On April 22, 2015, U.S. Citizenship and Immigration Services (USCIS) held an EB-5 Stakeholder Engagement to discuss various issues relating to the EB-5 Immigrant Investor Program.
Immigrant Investor Program Office (IPO) Deputy Chief’s Remarks included an important clarification relating to the use of loan proceeds as capital. The remarks confirm that proceeds from a loan may qualify as capital for EB-5 investments, only if the requirements placed upon indebtedness by the relevant regulation are satisfied. The regulation states that “indebtedness” must be secured by assets owned by the alien entrepreneur, as long as the alien entrepreneur is “personally and primarily liable”, and that the assets of the new commercial enterprise upon which the petition is based are not used to secure any of the indebtedness. Moreover, the regulation also requires the submission of evidence of indebtedness showing that it is secured by assets of the petitioner, other than those of the new commercial enterprise, and for which the petitioner is personally and primarily liable.
This means that an EB-5 petitioner may be able to use loan proceeds as EB-5 capital, as long as he or she is personally and primarily liable for such loans. The EB-5 petitioner must be able to provide evidence that the loans are not secured by the new commercial enterprise, but that the loans are secured by the petitioner’s own assets for which he or she is personally and primarily responsible. Based on IPO Deputy Chief’s remarks, it appears that USCIS restricts the use of assets as collateral to the petitioner’s own assets, and not a third-party’s assets.

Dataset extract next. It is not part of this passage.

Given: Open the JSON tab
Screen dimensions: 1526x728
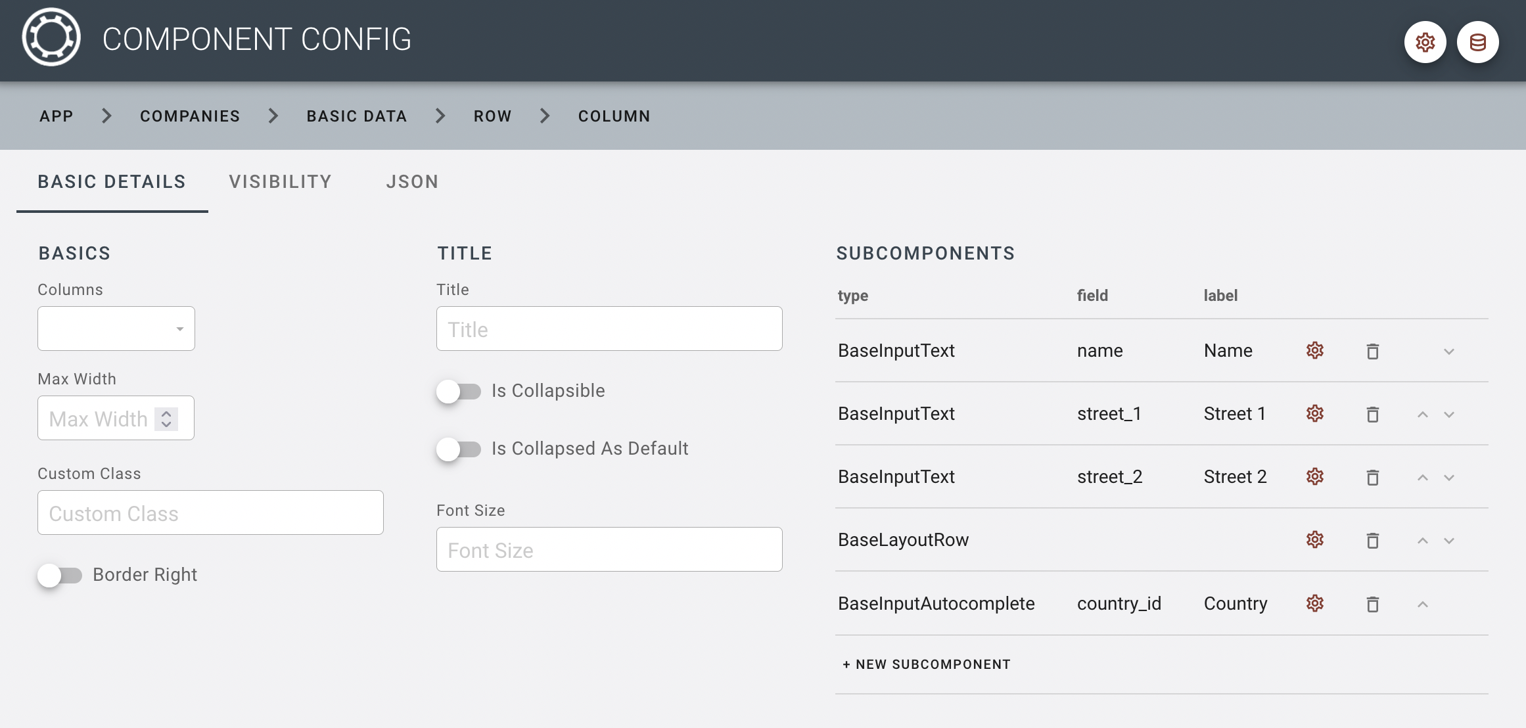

Notably, USCIS takes the position that the petitioner must show that the value of collateral is sufficient to secure the amount of indebtedness. In other words, a loan qualifies as “capital” for purposes of EB-5 only up to the value of the assets used as collateral. Further, USCIS states that a restriction on the use of proceeds contained in a loan agreement will be considered in determining whether the petitioner has demonstrated a lawful source of funds. If the capital invested is restricted to a purpose other than the EB-5 investment, USCIS may deem it to be “unlawful,” on the ground that it constitutes fraud on a loan application or question the credibility of the evidence in the immigration record. Accordingly, USCIS cautions against submitting documents that contain provisions restricting the use of the funds for EB-5 investment.
The manner in which an EB-5 investment is structured is very important. Because of the detailed and complex nature of the EB-5 visa application, it is not recommended that you pursue it without the close assistance of an experienced team of professionals.